Keywords: [ Clustering ] [ Combinatorial Optimization ] [ Non-convex Optimization ] [ Optimization - Non-convex ]

Abstract:
Learning community structures in graphs that are randomly generated by stochastic block models (SBMs) has received much attention lately. In this paper, we focus on the problem of exactly recovering the communities in a binary symmetric SBM, where a graph of $n$ vertices is partitioned into two equal-sized communities and the vertices are connected with probability $p = \alpha\log(n)/n$ within communities and $q = \beta\log(n)/n$ across communities for some $\alpha>\beta>0$. We propose a two-stage iterative algorithm for solving this problem, which employs the power method with a random starting point in the first-stage and turns to a generalized power method that can identify the communities in a finite number of iterations in the second-stage.
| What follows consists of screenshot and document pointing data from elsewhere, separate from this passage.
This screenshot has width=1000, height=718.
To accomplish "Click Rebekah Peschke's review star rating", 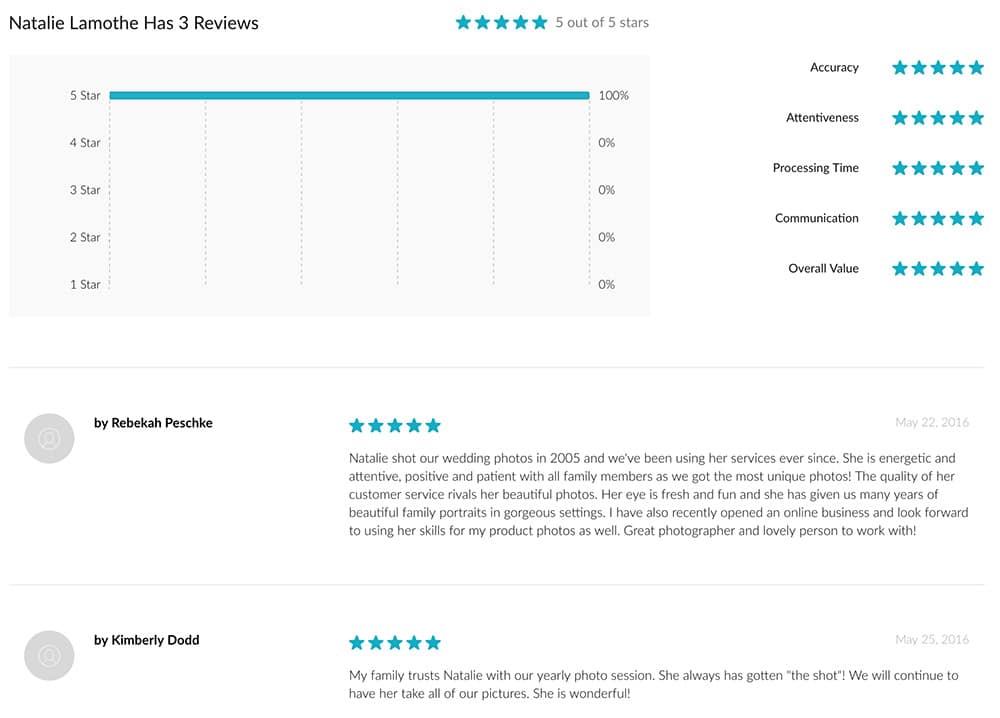I will 395,425.
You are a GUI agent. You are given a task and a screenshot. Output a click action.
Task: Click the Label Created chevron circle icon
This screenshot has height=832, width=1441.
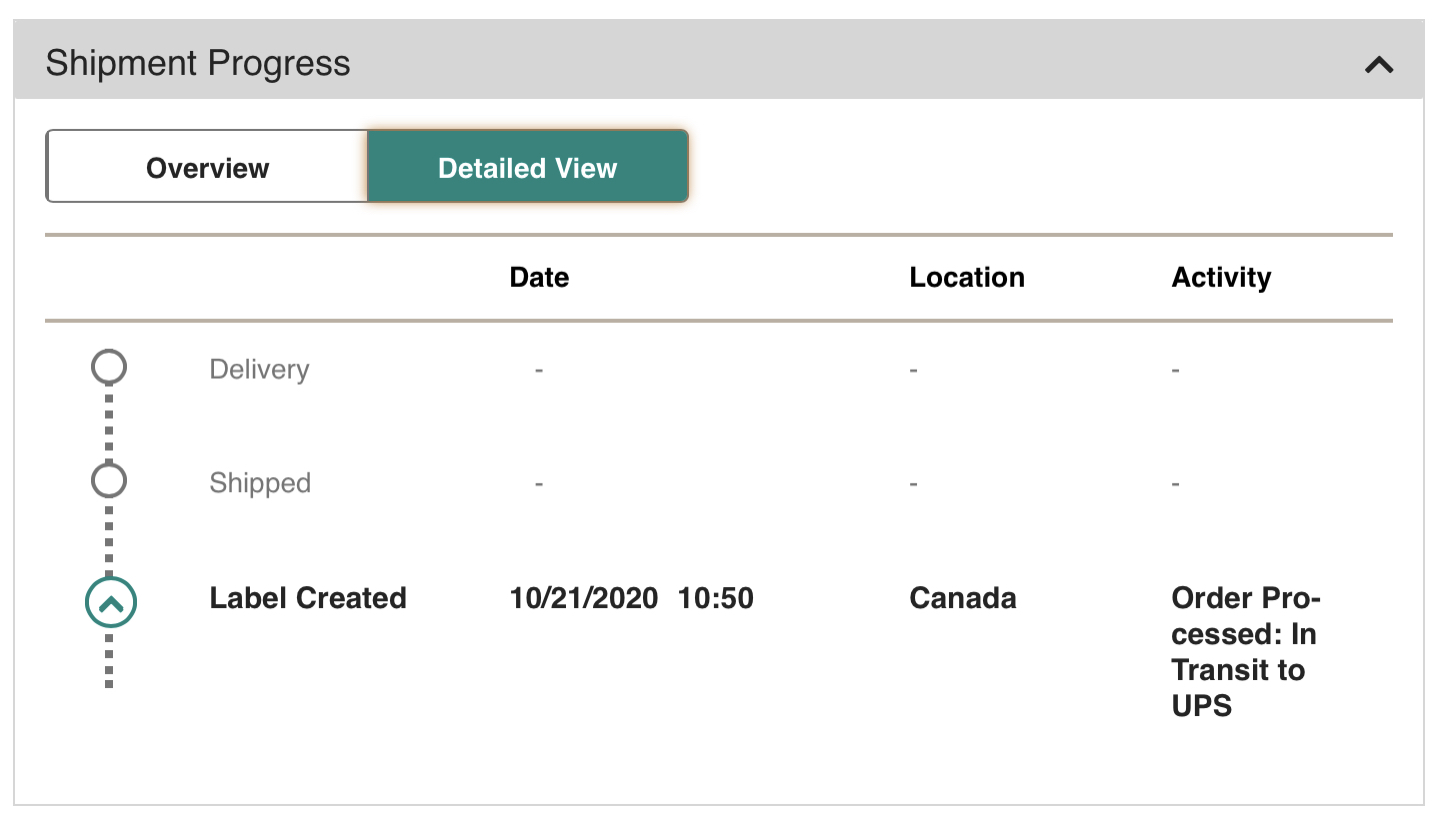110,602
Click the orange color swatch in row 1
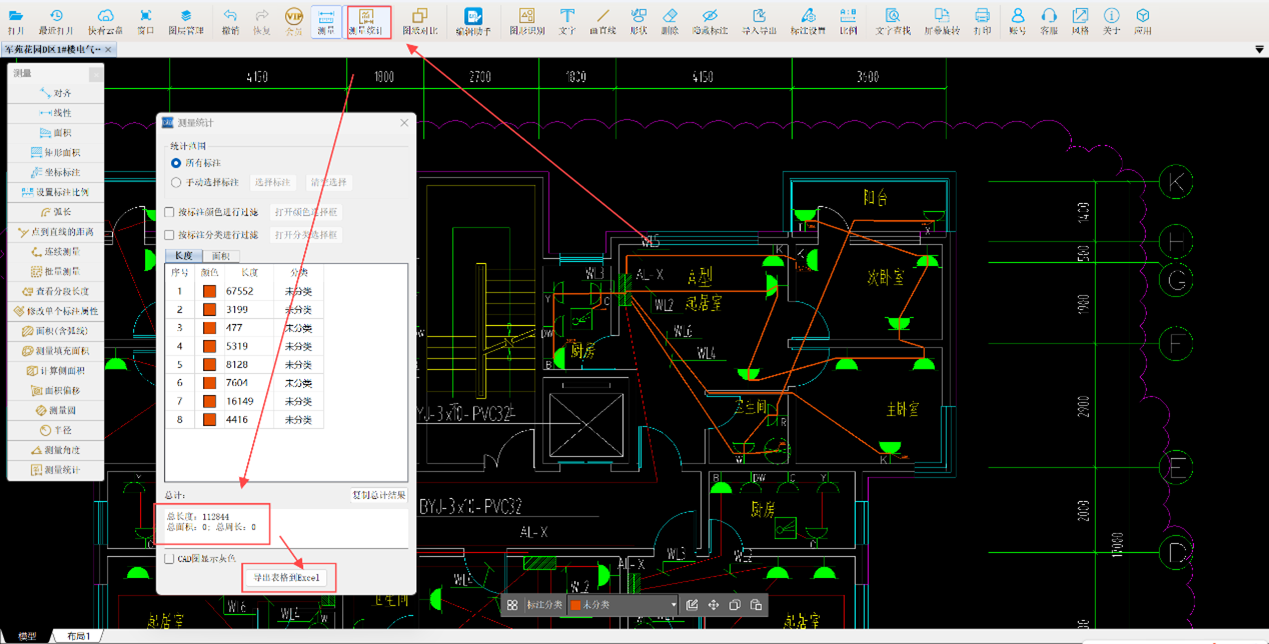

It is shown that for any fixed $\alpha$ and $\beta$ such that $\sqrt{\alpha} - \sqrt{\beta} > \sqrt{2}$, which is known to be the information-theoretical limit for exact recovery, the proposed algorithm exactly identifies the underlying communities in $\tilde{O}(n)$ running time with probability tending to one as $n\rightarrow\infty$. As far as we know, this is the first algorithm with nearly-linear running time that achieves exact recovery at the information-theoretical limit. We also present numerical results of the proposed algorithm to support and complement our theoretical development.